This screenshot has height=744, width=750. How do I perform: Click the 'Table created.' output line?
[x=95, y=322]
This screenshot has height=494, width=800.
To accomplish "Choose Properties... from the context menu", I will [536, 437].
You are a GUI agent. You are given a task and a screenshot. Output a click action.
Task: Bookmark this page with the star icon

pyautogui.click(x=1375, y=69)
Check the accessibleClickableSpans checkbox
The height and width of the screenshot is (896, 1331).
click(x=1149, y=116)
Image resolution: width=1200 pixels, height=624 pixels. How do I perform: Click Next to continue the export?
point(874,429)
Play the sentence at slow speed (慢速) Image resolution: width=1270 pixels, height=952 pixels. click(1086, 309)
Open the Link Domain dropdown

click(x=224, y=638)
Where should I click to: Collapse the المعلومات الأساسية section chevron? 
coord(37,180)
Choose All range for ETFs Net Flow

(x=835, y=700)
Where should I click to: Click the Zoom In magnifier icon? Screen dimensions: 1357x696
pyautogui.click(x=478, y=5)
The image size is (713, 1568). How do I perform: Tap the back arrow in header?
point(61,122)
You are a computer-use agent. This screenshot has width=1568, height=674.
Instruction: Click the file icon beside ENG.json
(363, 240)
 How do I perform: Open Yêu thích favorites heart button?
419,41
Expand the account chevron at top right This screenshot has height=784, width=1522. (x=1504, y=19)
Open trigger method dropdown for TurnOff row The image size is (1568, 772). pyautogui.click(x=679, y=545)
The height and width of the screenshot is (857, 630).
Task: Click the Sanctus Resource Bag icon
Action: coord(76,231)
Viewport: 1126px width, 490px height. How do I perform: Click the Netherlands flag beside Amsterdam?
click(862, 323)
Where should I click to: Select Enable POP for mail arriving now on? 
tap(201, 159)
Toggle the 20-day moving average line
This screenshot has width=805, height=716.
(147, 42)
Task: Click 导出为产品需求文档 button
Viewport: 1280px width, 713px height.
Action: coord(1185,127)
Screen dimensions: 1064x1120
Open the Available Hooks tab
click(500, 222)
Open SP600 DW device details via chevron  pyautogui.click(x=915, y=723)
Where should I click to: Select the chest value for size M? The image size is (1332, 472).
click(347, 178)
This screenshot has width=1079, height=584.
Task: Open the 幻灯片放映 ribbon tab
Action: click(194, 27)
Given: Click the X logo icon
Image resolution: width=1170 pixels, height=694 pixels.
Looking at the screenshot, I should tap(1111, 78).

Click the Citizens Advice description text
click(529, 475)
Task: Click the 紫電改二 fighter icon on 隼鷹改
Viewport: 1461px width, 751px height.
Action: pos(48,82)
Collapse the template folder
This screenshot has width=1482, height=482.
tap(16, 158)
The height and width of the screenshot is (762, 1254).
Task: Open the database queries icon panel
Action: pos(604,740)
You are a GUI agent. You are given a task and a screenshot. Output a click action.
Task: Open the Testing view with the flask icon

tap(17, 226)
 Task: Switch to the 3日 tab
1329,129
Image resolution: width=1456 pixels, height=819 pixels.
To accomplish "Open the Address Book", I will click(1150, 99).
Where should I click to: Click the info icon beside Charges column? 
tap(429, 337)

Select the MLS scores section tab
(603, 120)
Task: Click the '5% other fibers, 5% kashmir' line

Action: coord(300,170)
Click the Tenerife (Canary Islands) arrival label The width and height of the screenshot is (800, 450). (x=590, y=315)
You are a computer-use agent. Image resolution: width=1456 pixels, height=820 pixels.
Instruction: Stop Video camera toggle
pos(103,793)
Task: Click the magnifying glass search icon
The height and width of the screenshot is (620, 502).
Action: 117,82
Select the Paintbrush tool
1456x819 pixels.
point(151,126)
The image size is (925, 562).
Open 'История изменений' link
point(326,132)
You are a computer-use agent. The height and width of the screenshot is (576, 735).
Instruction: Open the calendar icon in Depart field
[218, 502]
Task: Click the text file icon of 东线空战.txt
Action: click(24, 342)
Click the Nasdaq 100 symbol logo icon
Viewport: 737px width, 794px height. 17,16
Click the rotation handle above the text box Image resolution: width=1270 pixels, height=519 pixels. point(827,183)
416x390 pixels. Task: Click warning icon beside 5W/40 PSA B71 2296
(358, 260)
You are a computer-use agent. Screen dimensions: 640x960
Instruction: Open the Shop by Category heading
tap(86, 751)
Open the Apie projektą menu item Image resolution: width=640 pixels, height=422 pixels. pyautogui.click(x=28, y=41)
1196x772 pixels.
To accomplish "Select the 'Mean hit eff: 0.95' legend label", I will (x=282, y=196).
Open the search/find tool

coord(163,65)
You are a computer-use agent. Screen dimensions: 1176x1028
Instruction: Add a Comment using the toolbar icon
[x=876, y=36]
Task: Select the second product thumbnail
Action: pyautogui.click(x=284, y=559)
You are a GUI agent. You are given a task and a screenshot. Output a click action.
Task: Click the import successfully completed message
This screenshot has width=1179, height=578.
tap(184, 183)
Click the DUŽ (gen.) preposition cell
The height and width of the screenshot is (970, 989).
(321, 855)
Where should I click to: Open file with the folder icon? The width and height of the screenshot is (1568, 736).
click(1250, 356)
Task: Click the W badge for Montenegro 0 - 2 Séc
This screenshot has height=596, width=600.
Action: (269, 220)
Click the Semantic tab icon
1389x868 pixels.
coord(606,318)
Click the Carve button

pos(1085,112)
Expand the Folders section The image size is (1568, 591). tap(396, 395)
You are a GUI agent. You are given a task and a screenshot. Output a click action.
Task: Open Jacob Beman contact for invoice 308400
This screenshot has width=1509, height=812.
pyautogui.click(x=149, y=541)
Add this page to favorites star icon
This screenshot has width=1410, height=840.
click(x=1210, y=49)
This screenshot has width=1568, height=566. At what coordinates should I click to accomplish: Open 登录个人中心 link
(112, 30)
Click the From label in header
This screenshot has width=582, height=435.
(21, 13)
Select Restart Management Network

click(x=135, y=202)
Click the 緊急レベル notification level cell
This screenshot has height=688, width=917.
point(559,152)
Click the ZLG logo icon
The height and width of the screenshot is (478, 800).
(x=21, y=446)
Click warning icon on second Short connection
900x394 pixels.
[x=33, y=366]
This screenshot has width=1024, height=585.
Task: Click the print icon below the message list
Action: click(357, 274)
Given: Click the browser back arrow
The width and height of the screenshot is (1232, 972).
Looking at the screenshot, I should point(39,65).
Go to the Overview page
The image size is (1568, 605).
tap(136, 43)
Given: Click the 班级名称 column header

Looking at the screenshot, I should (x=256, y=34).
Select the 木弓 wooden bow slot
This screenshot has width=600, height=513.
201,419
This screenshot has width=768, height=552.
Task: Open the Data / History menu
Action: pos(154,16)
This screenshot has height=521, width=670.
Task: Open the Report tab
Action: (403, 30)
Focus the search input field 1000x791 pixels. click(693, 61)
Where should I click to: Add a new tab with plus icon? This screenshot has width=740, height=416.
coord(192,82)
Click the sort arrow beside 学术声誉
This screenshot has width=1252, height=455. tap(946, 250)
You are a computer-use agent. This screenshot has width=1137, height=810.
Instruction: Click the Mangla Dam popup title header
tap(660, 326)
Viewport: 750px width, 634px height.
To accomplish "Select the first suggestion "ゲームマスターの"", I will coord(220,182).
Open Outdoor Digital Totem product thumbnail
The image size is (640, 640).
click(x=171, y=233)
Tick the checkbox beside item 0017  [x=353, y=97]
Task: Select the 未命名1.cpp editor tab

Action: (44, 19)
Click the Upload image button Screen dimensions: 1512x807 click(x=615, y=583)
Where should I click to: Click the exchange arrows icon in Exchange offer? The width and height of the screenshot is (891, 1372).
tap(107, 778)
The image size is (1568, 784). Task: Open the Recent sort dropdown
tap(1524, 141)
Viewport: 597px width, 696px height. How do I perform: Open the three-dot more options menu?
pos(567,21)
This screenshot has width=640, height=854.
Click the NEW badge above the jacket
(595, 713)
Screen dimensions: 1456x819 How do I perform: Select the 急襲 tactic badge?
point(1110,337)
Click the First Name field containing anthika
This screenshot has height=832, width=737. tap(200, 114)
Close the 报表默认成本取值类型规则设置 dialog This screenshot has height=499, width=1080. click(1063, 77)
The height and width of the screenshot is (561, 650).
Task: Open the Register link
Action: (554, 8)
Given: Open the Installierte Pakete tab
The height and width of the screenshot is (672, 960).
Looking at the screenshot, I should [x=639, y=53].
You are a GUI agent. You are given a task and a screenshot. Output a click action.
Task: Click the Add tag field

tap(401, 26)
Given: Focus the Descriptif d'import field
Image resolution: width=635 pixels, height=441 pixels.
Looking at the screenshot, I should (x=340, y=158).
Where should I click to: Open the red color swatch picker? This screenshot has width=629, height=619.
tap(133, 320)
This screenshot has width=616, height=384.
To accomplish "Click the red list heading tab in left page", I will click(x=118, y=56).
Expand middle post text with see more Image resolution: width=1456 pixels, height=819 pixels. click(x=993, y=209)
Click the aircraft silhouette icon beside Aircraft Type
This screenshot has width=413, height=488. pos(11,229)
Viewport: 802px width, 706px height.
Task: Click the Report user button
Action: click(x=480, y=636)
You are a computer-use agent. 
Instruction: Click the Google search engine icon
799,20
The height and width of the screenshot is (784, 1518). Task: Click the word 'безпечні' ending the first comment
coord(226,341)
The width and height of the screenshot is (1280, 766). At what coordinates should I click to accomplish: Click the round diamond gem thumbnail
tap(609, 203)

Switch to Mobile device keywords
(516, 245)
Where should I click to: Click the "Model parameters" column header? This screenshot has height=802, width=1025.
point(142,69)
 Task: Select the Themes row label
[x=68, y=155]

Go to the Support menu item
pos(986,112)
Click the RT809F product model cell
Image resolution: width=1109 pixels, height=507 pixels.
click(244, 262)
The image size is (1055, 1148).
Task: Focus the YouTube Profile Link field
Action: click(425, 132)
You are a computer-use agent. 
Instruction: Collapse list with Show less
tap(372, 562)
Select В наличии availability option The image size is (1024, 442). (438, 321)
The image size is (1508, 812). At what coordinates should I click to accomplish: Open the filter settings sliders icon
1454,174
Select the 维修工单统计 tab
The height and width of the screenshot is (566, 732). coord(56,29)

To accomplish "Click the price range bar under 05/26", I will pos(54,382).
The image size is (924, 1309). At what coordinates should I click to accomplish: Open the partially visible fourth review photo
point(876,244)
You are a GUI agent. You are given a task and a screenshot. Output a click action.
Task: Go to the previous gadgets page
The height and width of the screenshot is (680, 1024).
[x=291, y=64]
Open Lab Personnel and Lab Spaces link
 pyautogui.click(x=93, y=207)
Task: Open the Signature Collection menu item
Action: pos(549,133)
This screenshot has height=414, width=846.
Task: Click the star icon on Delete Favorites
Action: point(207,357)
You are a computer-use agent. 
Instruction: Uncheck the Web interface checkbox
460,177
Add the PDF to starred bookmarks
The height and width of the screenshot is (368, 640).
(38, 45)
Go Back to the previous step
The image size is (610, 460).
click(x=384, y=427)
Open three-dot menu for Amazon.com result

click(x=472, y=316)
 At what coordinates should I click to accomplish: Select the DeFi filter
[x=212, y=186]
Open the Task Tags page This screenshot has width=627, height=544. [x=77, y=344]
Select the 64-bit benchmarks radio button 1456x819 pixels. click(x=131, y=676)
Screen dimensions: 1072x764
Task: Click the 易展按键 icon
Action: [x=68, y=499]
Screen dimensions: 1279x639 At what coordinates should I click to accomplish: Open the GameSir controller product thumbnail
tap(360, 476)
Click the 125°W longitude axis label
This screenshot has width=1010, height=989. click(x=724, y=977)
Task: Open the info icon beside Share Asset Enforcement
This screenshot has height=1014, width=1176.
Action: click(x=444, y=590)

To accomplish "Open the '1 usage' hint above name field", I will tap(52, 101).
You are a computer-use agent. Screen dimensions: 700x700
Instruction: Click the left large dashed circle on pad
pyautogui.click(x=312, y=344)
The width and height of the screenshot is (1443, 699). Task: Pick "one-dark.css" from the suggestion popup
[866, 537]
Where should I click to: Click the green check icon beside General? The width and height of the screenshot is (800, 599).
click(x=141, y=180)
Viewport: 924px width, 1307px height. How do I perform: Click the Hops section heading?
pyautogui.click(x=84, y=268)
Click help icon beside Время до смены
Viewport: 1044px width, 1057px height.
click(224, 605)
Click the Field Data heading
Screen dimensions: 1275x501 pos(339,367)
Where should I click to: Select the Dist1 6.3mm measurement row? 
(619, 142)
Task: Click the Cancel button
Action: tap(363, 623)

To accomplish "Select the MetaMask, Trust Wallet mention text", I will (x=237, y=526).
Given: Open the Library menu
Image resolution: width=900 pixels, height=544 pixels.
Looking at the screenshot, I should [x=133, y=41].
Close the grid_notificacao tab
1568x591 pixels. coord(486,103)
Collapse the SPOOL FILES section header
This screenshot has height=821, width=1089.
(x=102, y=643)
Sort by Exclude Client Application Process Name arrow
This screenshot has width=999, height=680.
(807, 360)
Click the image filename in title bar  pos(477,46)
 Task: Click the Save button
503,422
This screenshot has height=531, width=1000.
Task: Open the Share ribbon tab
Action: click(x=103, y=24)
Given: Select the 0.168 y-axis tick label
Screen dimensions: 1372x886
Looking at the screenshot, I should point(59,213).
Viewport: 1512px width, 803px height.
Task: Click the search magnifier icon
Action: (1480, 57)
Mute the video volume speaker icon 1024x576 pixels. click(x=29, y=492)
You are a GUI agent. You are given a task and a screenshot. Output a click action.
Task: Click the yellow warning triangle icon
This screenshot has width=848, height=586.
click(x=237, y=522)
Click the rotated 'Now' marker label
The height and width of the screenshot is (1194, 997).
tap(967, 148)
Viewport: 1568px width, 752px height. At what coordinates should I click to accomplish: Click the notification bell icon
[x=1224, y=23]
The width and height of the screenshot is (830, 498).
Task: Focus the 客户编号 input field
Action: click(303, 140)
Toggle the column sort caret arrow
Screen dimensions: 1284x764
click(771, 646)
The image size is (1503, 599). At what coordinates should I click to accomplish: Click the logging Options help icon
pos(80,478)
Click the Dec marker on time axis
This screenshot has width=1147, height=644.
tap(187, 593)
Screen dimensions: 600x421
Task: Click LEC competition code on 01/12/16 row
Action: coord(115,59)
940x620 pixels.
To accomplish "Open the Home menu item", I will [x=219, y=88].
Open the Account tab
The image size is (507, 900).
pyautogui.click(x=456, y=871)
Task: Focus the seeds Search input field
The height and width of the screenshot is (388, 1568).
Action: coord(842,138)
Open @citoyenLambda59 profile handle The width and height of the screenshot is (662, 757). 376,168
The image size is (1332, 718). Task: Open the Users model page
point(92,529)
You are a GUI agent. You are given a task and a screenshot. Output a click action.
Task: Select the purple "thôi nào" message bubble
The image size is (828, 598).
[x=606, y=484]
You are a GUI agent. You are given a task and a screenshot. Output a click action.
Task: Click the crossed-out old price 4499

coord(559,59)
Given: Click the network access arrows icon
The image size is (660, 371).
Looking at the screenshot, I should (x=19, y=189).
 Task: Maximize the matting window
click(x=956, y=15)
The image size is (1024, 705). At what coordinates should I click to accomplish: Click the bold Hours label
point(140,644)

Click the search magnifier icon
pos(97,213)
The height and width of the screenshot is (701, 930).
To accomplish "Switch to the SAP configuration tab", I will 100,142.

■ **What is asked**
Give the part of the listing that opens with the line containing "The image size is (1568, 784)." and closes with the line containing "This screenshot has height=832, width=737." as a JSON list of strings, one string per line, leaving out blank lines.

■ **Result**
[
  "The image size is (1568, 784). Task: Open the Recent sort dropdown",
  "tap(1524, 141)",
  "Viewport: 597px width, 696px height. How do I perform: Open the three-dot more options menu?",
  "pos(567,21)",
  "This screenshot has width=640, height=854.",
  "Click the NEW badge above the jacket",
  "(595, 713)",
  "Screen dimensions: 1456x819 How do I perform: Select the 急襲 tactic badge?",
  "point(1110,337)",
  "Click the First Name field containing anthika",
  "This screenshot has height=832, width=737. tap(200, 114)"
]